Pewne rzeczy najbardziej docierają do nas gdy sami się stykamy z problemem. Młodzi ludzie, którzy pracują, płacą podatki, składki rentowe, zdrowotne, ubezpieczenia z chwilą poważnego problemu zostają sami. Wielka tragedia która ich dotyka zmusza do pokonywania wszelkich barier, całkowitego poświęcenia się dla zdrowia swojego lub najbliższych.
Najlepiej widać to na przykładzie młodych rodziców, których dziecko dotyka ciężka choroba. Oprócz strachu o malucha pojawia się problem- skąd brać pieniądze na leczenie… Pomocy należy szukać po fundacjach, które dają możliwość uczestniczenia w procesie przekazania 1% podatku. Często też pomocy należy szukać za granicami naszego kraju, gdyż nasze szpitale nie posiadają odpowiedniego sprzętu i specjalistów nie gwarantując najlepiej opieki.
To co opisuje to nie fikcja, to samo życie. Każdego dnia możemy zaobserwować w telewizji reklamy fundacji w których występują cierpiące dzieci. Ich rodzice żyją każdego dnia nadzieją. Muszą, czy mają inne wyjście? W naszym kraju człowiek zostaje sam w takiej sytuacji. Polski system opieki zdrowotnej jest w opłakanym stanie. To nie Francja czy Niemcy, gdzie pomoc socjalna państwa na dzieci, które dotyka ciężka choroba jest na tyle wysoka, że jeden z rodziców może poświęcić pracę, dla opieki nad maluchem.
Przez Polskę ciągle przewija się kordon specjalistów, którzy myślą, że tylko oni potrafią uzdrowić system. Wystarczy spojrzeć na ostatni przykład Bartosza Arłukowicz. Człowiek, który swoje zdanie i zasady sprzedał za fotel ministra i limuzynę. Debatuje się o lekach, które pacjenci muszą brać a na które nie mają pieniędzy, zamiast ucinać koszty tam gdzie są nadmiernie wydawane pieniądze. Pewien znajomy farmaceuta powiedział mi ostatnio, że cała walka lekarzy jest drogą do obrony prywatności leczenia. Tylko nie o dobro pacjentów tu chodzi. Lekarze boją się transparentności. Często podpisują umowy z firmami medycznymi, przez co później podciągają pacjentów na siłę pod konkretną refundację. Tu należy szukać problemu w pierwszej kolejności. Potem w nadmiernych premiach o nagrodach dla urzędników ministerstwa.

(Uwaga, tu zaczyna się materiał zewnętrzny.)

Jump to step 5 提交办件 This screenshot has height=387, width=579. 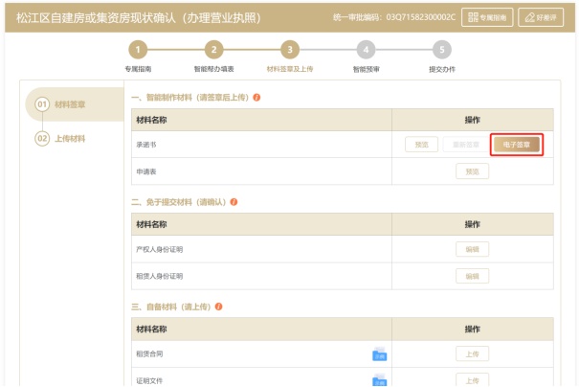(x=441, y=50)
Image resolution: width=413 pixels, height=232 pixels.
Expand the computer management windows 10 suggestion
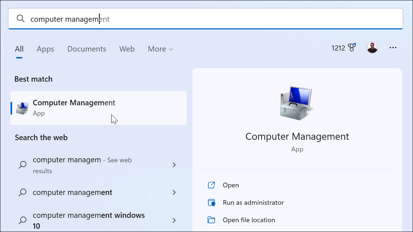(x=174, y=220)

Na końcu drogi człowiek pozostaje sam… Na szczęście jest Bóg który może wszystko. Pamiętajmy o tym w gąszczu walki o siebie, gdy spotyka nas coś złego. Tylko wtedy człowiek może przezwyciężyć system który potrafi wykończyć najbardziej wytrwałych. Właśnie tu konserwatyści mają przewagę nad innymi. Mają wiarę.
Autor: Łukasz Żygadło
http://wpolityce.pl/artykuly/24026-na-koncu-drogi-czlowiek-zostaje-sam-wlasnie-tu-konserwatysci-maja-przewage-nad-innymi-maja-wiare
jak zwykle tekst na poziomie!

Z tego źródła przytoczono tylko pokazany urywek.